Each year more than two-thirds of the allocated funds do not reach the real economy within the planned timeframe. Several factors explain this situation: administrative delays in calls for proposals and awards, bottlenecks in the absorption capacity of some programs, and even initial overestimation of implementation rates. The government usually presents implementation figures in terms of "recognized obligations," which include funds committed but not yet paid, resulting in somewhat higher percentages (for example, 34.6% in 2024). However, in terms of actual payments made to final beneficiaries, the real figures are those mentioned above (22% in 2024). As a reference, between 2021 and 2023, the General State Administration awarded a total of €66 billion under the PRTR—equivalent to 95% of the €69.5 billion for the first phase of the plan—indicating that most of the funds have been committed to approved projects. However, of this amount awarded, only approximately €20 billion had been materialized in calls for grants and contracts awarded to private companies and self-employed workers by 2023. In other words, a large proportion is still in the implementation phase or pending disbursement. Table 1 illustrates this contrast between budget, funds, and implementation.

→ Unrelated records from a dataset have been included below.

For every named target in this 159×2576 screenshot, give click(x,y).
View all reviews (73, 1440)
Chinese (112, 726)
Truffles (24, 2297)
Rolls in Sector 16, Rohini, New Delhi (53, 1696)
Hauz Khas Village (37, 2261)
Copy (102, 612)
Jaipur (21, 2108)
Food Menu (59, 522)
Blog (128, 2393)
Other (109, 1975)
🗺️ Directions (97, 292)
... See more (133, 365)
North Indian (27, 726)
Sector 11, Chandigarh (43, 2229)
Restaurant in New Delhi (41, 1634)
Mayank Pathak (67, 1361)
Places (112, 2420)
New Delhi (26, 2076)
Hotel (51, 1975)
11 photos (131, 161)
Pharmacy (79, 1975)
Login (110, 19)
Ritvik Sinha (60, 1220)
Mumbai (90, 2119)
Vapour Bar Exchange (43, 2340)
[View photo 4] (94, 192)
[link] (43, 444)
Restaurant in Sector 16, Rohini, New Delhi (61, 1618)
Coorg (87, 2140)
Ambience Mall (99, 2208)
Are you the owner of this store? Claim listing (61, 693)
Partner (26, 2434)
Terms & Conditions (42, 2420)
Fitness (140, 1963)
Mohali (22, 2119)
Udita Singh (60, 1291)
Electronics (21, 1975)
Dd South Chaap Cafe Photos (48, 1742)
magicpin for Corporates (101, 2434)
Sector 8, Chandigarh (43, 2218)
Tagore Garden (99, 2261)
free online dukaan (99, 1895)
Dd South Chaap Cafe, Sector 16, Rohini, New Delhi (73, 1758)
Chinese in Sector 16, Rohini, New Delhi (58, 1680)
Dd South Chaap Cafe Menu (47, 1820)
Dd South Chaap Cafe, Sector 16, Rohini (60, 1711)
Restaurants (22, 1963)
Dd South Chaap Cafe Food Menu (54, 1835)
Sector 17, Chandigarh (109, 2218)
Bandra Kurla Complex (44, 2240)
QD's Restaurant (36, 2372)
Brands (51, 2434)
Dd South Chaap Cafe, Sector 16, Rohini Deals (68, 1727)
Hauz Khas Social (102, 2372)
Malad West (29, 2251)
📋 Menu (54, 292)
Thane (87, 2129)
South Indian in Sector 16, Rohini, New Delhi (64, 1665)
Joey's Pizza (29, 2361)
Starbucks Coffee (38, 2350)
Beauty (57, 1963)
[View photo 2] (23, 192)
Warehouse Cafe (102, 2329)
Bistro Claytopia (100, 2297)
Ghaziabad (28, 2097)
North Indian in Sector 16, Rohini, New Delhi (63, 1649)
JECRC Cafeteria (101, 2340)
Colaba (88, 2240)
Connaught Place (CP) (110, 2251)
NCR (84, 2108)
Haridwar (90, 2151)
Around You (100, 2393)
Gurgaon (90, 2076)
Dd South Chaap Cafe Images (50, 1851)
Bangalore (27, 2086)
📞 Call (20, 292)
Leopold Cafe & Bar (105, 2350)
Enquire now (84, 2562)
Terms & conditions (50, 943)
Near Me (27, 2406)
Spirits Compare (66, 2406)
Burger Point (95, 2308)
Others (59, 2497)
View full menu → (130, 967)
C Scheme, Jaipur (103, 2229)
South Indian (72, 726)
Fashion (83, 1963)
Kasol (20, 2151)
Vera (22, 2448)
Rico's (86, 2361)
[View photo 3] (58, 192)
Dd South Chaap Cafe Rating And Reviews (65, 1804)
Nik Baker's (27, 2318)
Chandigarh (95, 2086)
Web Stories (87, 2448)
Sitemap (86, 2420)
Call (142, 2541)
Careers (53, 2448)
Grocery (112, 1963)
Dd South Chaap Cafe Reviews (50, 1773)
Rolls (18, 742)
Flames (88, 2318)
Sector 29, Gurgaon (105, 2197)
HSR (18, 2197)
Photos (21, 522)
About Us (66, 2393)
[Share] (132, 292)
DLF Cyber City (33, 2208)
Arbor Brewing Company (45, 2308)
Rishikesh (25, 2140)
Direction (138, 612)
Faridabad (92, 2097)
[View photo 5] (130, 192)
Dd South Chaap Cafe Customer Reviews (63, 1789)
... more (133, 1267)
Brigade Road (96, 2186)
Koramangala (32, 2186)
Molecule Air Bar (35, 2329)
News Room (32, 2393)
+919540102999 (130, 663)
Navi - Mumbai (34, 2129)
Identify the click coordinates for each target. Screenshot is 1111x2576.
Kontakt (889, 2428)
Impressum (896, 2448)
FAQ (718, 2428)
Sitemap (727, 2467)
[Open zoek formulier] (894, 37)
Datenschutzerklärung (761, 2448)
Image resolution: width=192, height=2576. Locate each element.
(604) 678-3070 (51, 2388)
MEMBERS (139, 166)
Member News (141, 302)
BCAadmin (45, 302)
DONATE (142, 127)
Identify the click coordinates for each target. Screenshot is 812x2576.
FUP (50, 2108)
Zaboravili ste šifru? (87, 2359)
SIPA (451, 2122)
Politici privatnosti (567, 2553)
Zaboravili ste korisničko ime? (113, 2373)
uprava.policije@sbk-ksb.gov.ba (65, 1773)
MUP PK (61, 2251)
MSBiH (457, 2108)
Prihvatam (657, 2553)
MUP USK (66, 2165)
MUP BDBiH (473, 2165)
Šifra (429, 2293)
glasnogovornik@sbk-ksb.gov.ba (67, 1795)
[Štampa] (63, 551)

According to the latest consolidated official data, from 2021 to December 31, 2024, €106.08 billion in budgetary appropriations had been allocated to the PRTR, of which accumulated recognized obligations amounted to €83.633 billion (78.9%). This figure for recognized obligations represents the budgetary effort committed to ongoing projects. However, it is important to distinguish this from actual expenditure (cash basis). The delay in implementation can be seen from the fact that, at the end of 2024, more than €20 billion already committed remained outstanding. In fact, several ministerial items show significant delays in execution. For example, the Ministry of Finance (responsible for transfers to autonomous regions, sectoral conferences, etc.) had executed only 1.79 billion of the 13.138 billion budgeted for 2024 (13.6%). The Ministry of Transport, Mobility and Urban Agenda (Mitma), which manages housing programs, executed just €409 million of the €3.168 billion allocated (13%), despite the pressing need for investment in affordable housing. The Ministry of Science and Innovation spent €297 million of €912 million (32.5%) in 2024. The Ministry of Economic Affairs and Digital Transformation executed only 124 million of 707 million (17%) in its digital and civil service component. These examples illustrate that absorption capacity has varied greatly by area, with particularly notable delays in housing, administrative digitalization, and some industrial investments.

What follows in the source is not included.